[evlatests] Effects of T304 attenuator settings on bandpass shapes
Rick Perley
rperley at nrao.edu
Mon Jun 29 13:39:31 EDT 2009
Earlier WIDAR tests have shown that changing the T304's attenuator
levels causes changes in the bandpass amplitude shape by ~1%. To
determine which attenuator is responsible, whether particular settings
have a more dramatic effect, and to otherwise illuminate the
characteristics of the problem, Ken and Michael ran a specific
experiment. In this, they stepped through five different input and
five output attenuator settings, spending one minute on each pair.
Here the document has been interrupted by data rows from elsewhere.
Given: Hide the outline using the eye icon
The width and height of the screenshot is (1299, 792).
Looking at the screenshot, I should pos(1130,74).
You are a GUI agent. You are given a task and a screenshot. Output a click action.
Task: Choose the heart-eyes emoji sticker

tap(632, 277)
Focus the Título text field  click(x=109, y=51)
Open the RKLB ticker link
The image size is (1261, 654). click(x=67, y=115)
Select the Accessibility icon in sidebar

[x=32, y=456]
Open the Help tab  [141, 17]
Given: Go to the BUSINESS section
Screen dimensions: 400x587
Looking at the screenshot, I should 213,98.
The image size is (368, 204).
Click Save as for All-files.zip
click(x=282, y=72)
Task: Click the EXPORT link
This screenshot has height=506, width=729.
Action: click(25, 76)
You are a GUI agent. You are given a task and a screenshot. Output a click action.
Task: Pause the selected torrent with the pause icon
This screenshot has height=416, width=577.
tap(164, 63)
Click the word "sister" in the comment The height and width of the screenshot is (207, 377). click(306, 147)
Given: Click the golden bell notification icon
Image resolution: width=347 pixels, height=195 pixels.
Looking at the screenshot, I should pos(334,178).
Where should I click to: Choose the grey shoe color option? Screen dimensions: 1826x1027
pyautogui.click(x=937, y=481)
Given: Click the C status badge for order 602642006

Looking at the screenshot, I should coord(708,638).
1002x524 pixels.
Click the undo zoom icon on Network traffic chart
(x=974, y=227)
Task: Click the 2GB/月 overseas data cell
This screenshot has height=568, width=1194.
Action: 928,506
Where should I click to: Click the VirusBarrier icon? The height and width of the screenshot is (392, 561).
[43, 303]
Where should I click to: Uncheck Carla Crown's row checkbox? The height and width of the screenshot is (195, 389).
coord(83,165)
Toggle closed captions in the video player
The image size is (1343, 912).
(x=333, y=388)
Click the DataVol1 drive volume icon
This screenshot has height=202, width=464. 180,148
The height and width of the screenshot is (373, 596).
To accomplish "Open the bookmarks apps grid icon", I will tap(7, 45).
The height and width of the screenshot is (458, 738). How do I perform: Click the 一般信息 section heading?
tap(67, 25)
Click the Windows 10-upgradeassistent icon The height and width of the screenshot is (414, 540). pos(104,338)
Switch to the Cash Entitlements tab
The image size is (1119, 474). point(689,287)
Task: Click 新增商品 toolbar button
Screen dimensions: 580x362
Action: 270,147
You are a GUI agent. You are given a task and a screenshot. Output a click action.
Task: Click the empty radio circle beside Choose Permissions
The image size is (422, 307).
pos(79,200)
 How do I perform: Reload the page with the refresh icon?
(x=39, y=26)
This
was done on three antennas (1, 18, 25), the others were fixed. The
observations were of 3C84 in one continuous observation. The attenuator
pairs which were sampled were (in order): (0,0), (-2,0), (-1,0), (0,0),
(1,0), (2,0), (0,0), (0,-2), (0,-1), (0,0), (0,1), (0,2), (0,0). All
values are in dB.
The data were calibrated and the bandpasses determined for each
antenna, for each of the paired settings listed above. The AIPS program
BPLOT was used to show the *differential* results. (This means that the
average of all bandpasses is made and subtracted. The results displayed
are the fractional deviations from the average).
Results: Not as simple as had been hoped.
1) The three antennas which had the attenuators changed clearly
show larger changes in their bandpass shapes. The maximum deviations
are ~2.5%. No commonality nor trends are seen in the bandpass changes.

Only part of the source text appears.